» **Task item**:
Looking at the data below, state how many lines contain "computer". No other words are wanted.

Stored data
- Opening Delimiter -

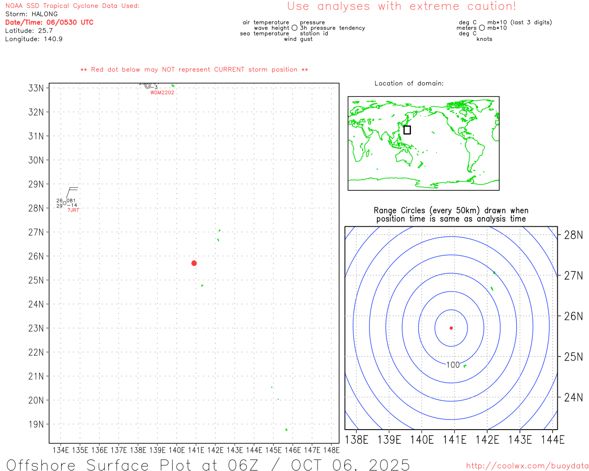This screenshot has width=589, height=471.
Task: Click the red 7JRT station ID label
Action: click(73, 210)
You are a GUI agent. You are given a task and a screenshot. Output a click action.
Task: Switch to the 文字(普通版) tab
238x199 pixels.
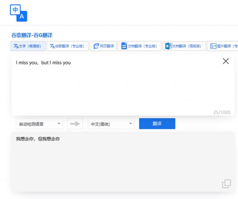click(28, 46)
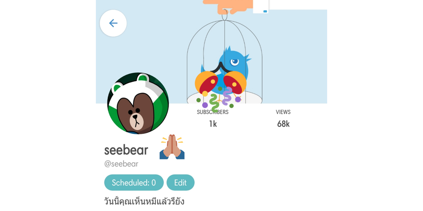Select the 1k subscribers count
The height and width of the screenshot is (211, 423).
(213, 124)
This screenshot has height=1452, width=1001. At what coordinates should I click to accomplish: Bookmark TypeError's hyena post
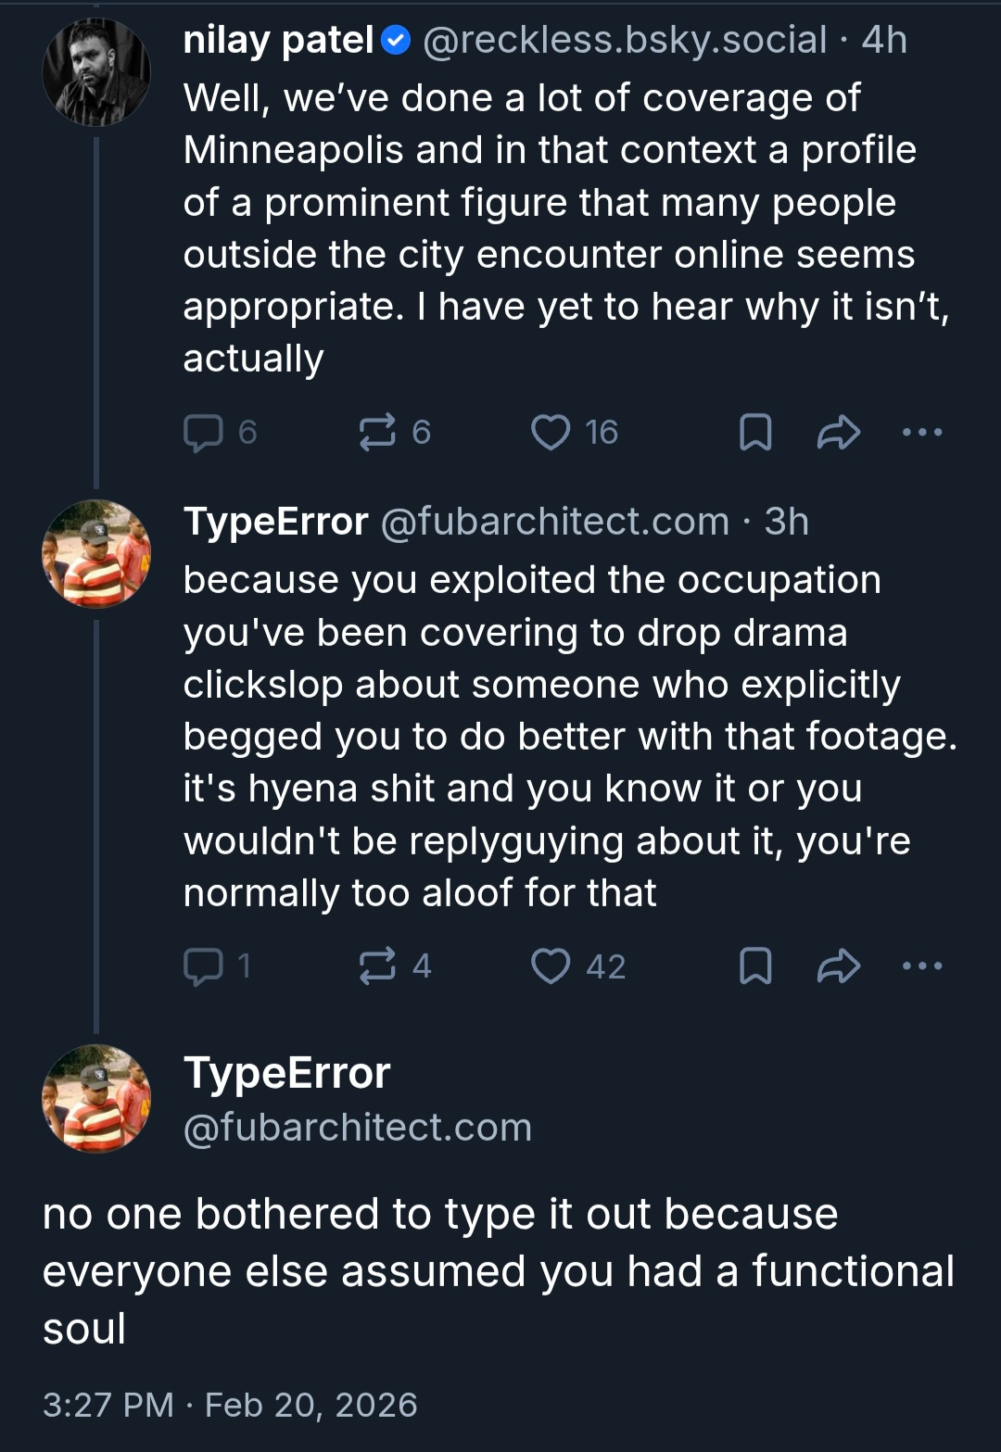tap(755, 966)
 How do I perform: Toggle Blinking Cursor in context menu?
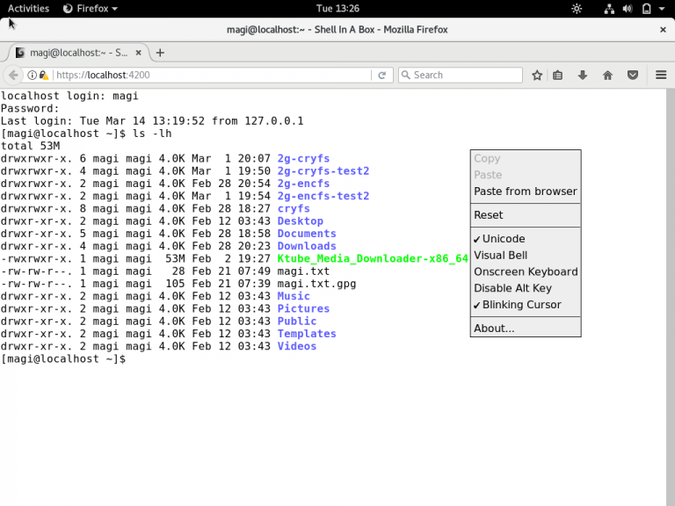pyautogui.click(x=520, y=305)
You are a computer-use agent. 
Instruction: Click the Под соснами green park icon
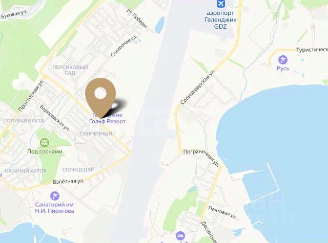tap(45, 143)
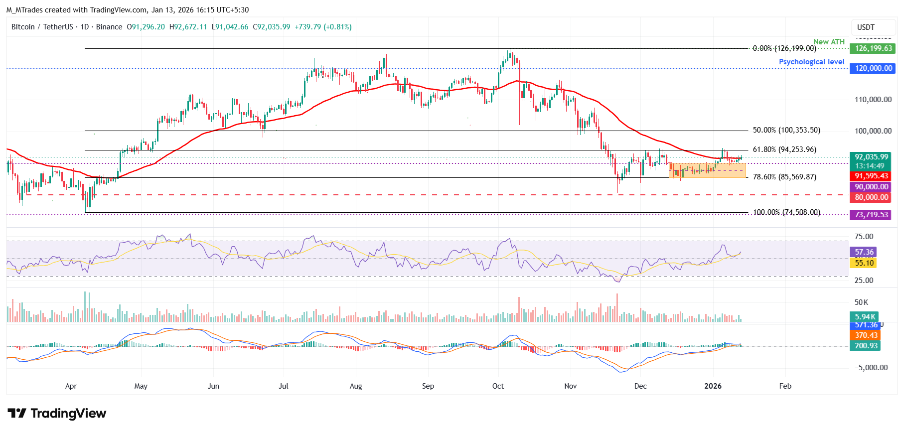Image resolution: width=904 pixels, height=432 pixels.
Task: Click the orange MACD signal label 370.43
Action: coord(866,335)
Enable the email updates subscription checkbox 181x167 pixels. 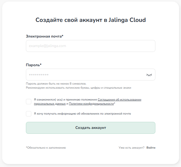29,114
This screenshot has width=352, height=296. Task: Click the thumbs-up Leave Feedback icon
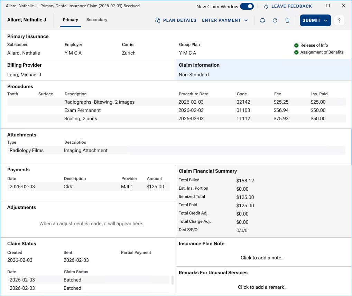pos(266,6)

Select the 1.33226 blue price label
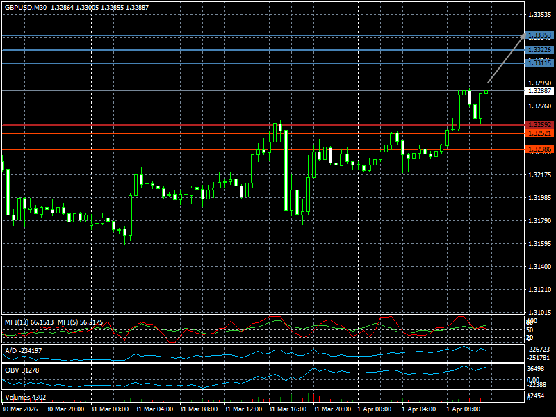(539, 50)
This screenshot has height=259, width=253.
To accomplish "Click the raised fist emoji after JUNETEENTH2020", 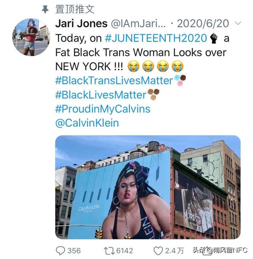I will [x=214, y=38].
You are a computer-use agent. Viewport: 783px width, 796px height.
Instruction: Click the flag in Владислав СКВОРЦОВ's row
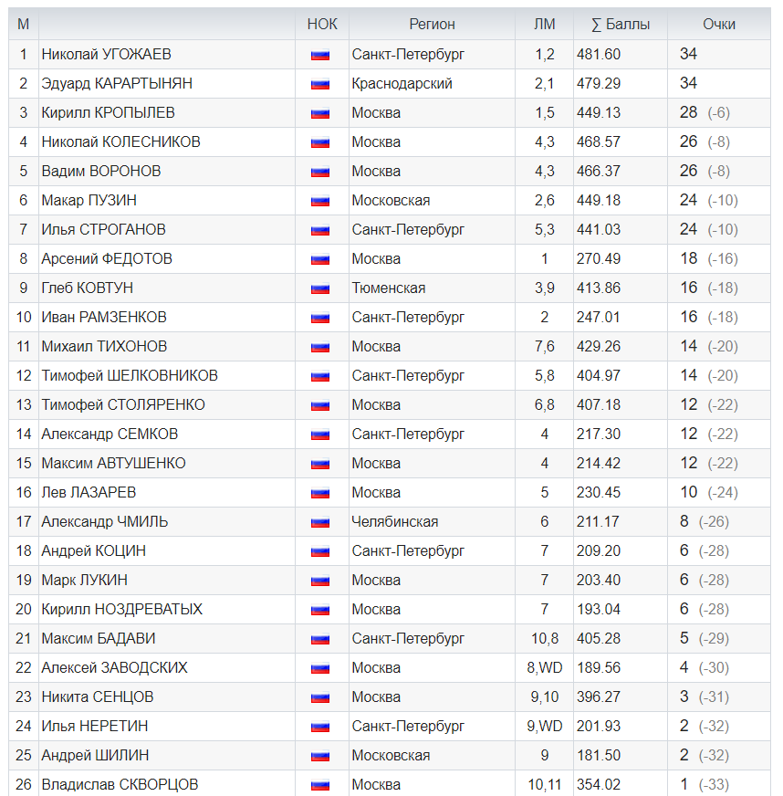coord(319,785)
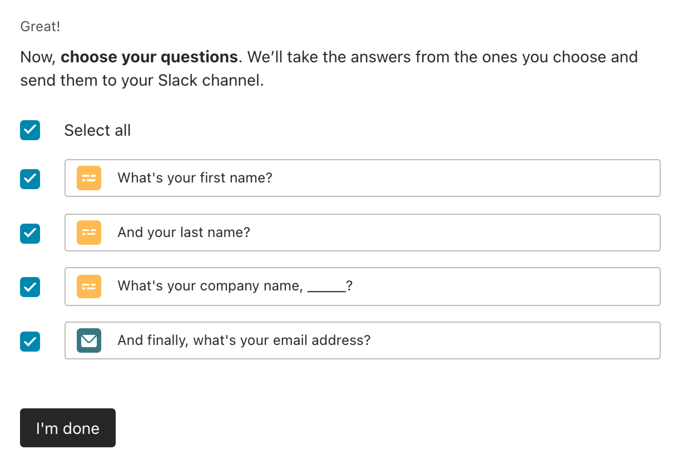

- Closing Delimiter -

» **Your solution**:
2